In December 2008 I was under the impression that a large proportion of my intestines weren’t going to make it through the winter. This was, to put it mildly, a fairly bleak prospect. At this point I had been diagnosed with a chronic digestive disease for over a year, and was beginning to lose interest in the standard medical script: “Your body doesn’t work? Have some drugs. The drugs don’t work? Best lose some body then…”
As my mind wandered from the path of standard treatment it had the good fortune to come across a book called Illness. The book put forward an account of illness that rang true with my own experience like nothing I had ever read. It put the patient’s highly individual and subjective experience of suffering at the centre of the picture, where of course it should be.
So why does philosophy matter? Illness is my paradigm example, because it is first and foremost a philosophy text. Written in 2008 by Havi Carel, a senior lecturer at UWE, it is a rigorous and carefully thought out approach to the phenomenology of illness. Phenomenology is a way of looking at a subject by asking questions like, ‘How is the individual actually experiencing a certain phenomenon?’, rather than the standard medical approach which asks, ‘What is happening to their body in an objective, physiological sense?’
The reason this is such a significant conceptual step to make is that in many cases of chronic disease it doesn’t matter what the doctors do, because it’s not going to work. What really matters is how the illness affects a patient’s life. This is a much richer, more complex equation than one that can be solved with the administering of drugs and the confiscation of body parts. A patient’s well being is more often than not just as closely connected to their emotional health as it is to their physical. With this realisation comes the possibility of a more holistic approach to healthcare, one that realises the significance of the individual’s own experience. As Carel has it, “being ill is not just an objective constraint imposed on a biological body part, but a systematic shift in the way the body experiences, reacts and performs tasks as a whole. The change in illness […] strikes at the heart of subjectivity.”
With this in place, Carel goes on to explore the ways in which philosophy can provide genuine solace where the medical world has come up short. The idea of phenomenology is age old, and summed up well by Thomas Nagel when he asked, “What is it like to be a bat?” The point being we have no idea. This is a problem faced by medical practitioners, who in general have little idea of what it is actually like to have the condition they are treating. Carel points to studies in which medics and nurses have been given a much deeper understanding of various conditions through accurate simulation of them. She also suggests a shift from the objectification of the patient as a medical subject to a more human approach: “Speaking to patients at eye level, showing fundamental human empathy and compassion… A phenomenological approach would introduce this missing first-person perspective on illness and would enable health professionals to understand the transformation of the world of the ill person caused by the illness.”
As well as practical advice for the medical world, Carel passes on advice from the likes of Epicurus and Heidegger. Far from being lofty philosophical sophisms, the reader is given highly practical and feasible advice. This includes some essential adjustments to one’s ambitions, and the need to live within new, more achievable ones. The finitude of life is also touched on, with some very sound answers to our at times unfounded fear of death.
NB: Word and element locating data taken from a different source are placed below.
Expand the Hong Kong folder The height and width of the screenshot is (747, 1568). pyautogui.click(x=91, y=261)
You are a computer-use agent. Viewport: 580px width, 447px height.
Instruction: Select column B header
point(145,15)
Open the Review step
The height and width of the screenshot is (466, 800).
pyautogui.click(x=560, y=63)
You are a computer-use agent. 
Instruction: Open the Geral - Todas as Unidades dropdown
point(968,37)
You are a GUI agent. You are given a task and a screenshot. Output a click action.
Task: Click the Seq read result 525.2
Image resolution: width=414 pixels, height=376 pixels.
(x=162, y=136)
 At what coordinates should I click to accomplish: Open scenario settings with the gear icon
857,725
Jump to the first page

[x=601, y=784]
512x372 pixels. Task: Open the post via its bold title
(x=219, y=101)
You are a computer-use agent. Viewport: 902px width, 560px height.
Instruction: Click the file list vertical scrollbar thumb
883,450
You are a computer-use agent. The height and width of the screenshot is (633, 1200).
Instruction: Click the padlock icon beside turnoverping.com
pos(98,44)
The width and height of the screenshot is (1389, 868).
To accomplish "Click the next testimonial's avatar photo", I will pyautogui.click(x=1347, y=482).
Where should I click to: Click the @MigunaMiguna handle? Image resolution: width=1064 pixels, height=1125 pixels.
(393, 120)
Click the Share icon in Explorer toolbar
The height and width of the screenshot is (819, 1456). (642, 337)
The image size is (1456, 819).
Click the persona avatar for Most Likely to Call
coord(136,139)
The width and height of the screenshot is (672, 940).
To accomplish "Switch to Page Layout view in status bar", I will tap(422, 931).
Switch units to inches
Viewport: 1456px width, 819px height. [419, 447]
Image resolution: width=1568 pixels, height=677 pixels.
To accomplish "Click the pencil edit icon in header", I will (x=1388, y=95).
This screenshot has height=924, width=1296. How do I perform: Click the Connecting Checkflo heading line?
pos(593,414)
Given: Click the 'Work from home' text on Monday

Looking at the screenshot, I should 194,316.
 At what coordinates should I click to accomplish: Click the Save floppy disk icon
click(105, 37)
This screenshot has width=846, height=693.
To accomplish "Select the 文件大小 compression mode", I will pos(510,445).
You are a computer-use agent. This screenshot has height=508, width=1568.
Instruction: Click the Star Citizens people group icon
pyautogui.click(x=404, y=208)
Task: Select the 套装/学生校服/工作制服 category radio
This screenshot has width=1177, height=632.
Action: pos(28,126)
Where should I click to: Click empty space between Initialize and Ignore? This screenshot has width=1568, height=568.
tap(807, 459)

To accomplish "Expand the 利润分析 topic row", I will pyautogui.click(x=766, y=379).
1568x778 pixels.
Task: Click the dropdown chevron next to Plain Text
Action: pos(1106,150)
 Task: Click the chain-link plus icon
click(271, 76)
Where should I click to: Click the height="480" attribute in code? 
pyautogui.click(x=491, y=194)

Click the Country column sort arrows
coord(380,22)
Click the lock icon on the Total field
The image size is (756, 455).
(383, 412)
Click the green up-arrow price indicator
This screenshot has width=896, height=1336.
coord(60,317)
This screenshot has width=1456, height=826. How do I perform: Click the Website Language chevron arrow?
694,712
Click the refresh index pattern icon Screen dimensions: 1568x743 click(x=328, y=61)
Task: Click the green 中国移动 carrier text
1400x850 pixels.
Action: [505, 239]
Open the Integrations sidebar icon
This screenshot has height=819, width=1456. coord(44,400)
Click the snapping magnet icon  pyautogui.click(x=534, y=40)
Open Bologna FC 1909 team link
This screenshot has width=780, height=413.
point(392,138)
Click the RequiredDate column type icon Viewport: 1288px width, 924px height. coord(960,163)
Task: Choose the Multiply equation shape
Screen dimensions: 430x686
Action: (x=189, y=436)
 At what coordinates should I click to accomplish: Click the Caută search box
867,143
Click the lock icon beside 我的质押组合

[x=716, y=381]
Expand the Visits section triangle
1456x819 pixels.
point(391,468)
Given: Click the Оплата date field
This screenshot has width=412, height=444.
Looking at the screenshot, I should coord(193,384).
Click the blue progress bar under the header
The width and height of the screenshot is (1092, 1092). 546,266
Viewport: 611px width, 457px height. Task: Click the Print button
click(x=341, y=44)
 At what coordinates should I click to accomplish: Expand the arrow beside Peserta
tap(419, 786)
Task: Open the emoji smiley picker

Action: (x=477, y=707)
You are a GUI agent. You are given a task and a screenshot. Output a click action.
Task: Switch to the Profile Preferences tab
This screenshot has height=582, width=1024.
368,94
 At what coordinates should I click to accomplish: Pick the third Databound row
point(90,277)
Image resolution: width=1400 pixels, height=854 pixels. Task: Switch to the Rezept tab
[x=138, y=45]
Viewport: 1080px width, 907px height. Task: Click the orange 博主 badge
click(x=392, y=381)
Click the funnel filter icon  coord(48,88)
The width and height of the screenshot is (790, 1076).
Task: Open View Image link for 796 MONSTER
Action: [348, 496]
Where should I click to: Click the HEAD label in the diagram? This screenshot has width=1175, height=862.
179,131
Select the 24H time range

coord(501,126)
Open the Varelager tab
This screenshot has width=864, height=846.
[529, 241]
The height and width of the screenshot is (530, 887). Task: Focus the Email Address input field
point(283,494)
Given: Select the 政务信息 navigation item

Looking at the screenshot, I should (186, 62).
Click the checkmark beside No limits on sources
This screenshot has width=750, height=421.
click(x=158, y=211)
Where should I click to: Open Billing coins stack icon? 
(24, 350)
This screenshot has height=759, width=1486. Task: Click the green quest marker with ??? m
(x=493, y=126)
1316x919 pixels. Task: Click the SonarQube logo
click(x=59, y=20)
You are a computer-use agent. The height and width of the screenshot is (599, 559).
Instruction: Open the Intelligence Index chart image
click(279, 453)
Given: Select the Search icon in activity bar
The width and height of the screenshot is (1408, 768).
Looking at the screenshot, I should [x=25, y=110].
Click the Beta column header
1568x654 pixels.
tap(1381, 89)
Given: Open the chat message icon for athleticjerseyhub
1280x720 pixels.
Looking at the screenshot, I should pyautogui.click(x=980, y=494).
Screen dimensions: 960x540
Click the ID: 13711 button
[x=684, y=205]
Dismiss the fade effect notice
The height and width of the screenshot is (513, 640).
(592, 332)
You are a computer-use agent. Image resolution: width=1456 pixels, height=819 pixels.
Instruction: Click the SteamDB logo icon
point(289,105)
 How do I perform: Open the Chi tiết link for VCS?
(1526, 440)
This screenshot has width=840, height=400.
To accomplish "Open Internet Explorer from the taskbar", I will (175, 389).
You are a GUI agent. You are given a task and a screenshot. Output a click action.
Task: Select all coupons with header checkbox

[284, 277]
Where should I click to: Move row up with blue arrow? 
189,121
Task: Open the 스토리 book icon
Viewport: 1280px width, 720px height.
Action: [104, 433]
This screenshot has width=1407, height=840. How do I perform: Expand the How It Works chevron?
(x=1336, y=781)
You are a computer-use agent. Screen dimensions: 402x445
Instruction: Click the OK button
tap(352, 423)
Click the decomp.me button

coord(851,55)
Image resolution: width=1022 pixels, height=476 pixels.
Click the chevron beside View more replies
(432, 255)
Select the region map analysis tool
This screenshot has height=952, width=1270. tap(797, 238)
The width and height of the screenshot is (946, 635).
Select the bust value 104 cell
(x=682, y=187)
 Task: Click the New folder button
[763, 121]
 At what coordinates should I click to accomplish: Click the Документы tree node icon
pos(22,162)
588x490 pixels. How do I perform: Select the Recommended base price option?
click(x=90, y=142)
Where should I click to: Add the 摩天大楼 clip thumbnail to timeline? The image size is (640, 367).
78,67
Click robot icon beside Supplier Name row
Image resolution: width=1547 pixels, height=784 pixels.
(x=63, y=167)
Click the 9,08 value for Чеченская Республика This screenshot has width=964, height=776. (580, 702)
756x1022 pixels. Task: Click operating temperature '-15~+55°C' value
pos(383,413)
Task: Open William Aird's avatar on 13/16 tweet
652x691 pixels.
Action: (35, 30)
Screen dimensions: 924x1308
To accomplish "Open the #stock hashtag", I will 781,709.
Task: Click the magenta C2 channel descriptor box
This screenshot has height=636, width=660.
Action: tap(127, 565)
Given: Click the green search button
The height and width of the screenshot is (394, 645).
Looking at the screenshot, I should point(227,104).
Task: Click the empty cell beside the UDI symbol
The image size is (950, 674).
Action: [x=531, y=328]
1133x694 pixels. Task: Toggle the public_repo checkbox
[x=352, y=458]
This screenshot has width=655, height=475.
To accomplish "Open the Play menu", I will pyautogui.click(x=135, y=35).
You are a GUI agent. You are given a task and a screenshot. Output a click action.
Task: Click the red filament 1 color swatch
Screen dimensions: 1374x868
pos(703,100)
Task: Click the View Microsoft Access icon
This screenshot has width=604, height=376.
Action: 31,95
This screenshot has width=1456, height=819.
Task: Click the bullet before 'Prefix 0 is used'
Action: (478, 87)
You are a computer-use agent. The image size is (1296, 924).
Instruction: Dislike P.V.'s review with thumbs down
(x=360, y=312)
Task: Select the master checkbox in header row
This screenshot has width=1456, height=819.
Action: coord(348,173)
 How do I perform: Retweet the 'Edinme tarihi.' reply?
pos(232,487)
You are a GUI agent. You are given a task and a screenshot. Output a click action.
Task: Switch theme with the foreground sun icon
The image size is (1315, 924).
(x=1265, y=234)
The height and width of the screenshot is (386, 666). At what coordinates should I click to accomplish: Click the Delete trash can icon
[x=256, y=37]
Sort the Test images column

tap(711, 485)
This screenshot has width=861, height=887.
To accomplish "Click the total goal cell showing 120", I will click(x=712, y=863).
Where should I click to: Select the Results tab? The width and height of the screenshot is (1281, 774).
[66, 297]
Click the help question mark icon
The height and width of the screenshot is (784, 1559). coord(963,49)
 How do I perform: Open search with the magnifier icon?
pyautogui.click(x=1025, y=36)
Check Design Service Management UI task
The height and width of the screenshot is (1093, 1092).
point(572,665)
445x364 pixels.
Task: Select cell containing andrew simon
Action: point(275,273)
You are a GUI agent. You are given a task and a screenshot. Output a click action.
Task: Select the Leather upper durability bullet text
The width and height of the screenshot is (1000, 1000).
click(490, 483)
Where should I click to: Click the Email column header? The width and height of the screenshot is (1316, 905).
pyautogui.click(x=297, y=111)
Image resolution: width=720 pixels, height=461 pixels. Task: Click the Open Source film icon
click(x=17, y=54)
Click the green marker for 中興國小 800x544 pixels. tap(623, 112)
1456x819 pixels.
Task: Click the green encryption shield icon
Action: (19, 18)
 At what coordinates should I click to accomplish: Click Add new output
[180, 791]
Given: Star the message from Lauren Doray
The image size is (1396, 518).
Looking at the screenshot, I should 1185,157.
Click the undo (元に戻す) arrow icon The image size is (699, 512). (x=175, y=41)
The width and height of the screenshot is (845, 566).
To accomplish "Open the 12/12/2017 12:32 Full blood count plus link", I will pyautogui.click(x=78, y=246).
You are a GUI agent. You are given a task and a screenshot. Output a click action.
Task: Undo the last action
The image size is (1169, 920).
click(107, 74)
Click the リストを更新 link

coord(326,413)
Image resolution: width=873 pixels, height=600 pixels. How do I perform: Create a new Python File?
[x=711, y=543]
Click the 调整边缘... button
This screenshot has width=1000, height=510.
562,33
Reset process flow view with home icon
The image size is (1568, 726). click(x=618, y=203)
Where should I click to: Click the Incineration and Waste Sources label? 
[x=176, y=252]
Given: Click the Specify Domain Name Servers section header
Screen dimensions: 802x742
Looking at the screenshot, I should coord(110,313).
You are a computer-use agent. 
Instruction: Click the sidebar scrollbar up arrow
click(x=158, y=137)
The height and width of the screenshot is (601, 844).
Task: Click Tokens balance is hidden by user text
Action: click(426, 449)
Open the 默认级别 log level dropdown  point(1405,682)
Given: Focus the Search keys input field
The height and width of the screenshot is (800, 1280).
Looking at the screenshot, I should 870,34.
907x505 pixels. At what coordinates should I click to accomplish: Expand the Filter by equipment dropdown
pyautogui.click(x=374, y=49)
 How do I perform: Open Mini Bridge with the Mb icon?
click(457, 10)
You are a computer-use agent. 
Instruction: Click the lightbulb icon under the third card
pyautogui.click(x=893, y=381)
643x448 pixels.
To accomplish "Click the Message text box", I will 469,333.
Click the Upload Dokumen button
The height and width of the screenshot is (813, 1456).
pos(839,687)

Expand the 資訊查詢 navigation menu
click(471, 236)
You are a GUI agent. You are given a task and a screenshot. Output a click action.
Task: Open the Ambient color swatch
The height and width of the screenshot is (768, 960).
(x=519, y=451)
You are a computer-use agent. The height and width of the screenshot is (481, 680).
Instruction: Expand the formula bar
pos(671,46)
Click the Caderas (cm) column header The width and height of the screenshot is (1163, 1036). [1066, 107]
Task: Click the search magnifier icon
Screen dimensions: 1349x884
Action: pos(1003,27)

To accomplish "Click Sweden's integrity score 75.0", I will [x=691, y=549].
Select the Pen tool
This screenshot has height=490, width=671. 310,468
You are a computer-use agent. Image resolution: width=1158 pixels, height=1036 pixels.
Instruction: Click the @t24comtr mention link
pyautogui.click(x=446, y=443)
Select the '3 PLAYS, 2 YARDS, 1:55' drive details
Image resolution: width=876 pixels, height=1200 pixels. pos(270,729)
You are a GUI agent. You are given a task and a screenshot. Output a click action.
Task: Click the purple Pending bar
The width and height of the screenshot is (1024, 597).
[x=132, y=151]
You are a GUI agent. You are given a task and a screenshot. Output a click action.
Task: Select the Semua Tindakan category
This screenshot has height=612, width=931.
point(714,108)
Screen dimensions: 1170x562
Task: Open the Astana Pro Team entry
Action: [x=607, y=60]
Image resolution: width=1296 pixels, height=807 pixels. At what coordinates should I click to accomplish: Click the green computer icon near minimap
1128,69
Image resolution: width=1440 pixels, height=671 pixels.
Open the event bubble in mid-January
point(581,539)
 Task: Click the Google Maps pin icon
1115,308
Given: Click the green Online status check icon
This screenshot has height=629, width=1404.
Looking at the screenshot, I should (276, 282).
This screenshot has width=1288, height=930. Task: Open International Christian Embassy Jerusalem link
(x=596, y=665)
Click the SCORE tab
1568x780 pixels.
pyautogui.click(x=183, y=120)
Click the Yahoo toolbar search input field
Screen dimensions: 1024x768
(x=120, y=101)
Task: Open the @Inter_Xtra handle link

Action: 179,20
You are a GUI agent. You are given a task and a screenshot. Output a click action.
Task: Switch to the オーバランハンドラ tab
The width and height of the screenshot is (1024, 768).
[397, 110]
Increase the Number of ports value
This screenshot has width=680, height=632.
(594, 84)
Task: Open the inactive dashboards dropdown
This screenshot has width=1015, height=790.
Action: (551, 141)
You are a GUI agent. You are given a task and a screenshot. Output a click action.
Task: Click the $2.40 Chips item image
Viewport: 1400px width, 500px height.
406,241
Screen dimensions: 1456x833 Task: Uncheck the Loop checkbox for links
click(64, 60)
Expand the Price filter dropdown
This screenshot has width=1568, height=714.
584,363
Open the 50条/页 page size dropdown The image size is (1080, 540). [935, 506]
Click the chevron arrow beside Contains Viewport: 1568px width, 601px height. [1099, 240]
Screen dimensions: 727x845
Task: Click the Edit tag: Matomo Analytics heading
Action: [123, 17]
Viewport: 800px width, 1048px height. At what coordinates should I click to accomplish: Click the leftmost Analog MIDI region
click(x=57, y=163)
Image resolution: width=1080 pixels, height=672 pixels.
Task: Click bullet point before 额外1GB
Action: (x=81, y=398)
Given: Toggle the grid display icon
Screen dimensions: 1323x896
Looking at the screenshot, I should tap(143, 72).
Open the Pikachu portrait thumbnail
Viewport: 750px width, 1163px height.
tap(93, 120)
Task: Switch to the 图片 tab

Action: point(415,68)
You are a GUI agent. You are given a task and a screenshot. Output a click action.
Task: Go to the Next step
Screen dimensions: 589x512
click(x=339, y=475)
Two years on and this book is very much still with me, so I decided to meet the author and get a better idea of what philosophy can do for us. Havi Carel is still working in the areas of phenomenology and the philosophy of medicine, and is currently trialling a “tool-kit” to help patients find new ways of approaching their illnesses. In her own experience she found that a lot of psychological and social services were offered, but the “huge resource” of philosophy remained largely untapped.
“I don’t know if you’ll agree, but a lot of the suffering is sort of existential. You’re driven to ask some genuine philosophical questions about justice, fairness, morality, retribution; the basic kind of question that Job asked: “Why should the good man suffer?”
Her suggestions run along similar lines to those found in her book; reappraisals of time, and the idea of health within illness.
“It’s a shame that there isn’t more done to promote this idea [of health within illness] to people who might actually find a lot of solace in it. Not because it’s some sort of false belief, on the contrary, it’s a true belief, but you have to do a bit of work to try and find the areas that have benefited. Everyone’s so afraid of becoming unhealthy, but actually once you become unhealthy, it’s a richer terrain than the one I think we’ve so far identified.”
Two years ago I read these sentiments as a confirmation that it was possible to lead a happy, if limited life. This was a psychological, or even philosophical, victory over what was from the outside deemed an untreatable physical condition. One of the resounding points about illness is that it is the mental welfare of the patient that must be kept first and foremost in the minds of everyone involved. In focusing on the ailment over the individual we risk the alienation of those we try so hard to treat. What Carel so successfully achieves is to show that a lot of this work has already been done by philosophy; we just need to take notice.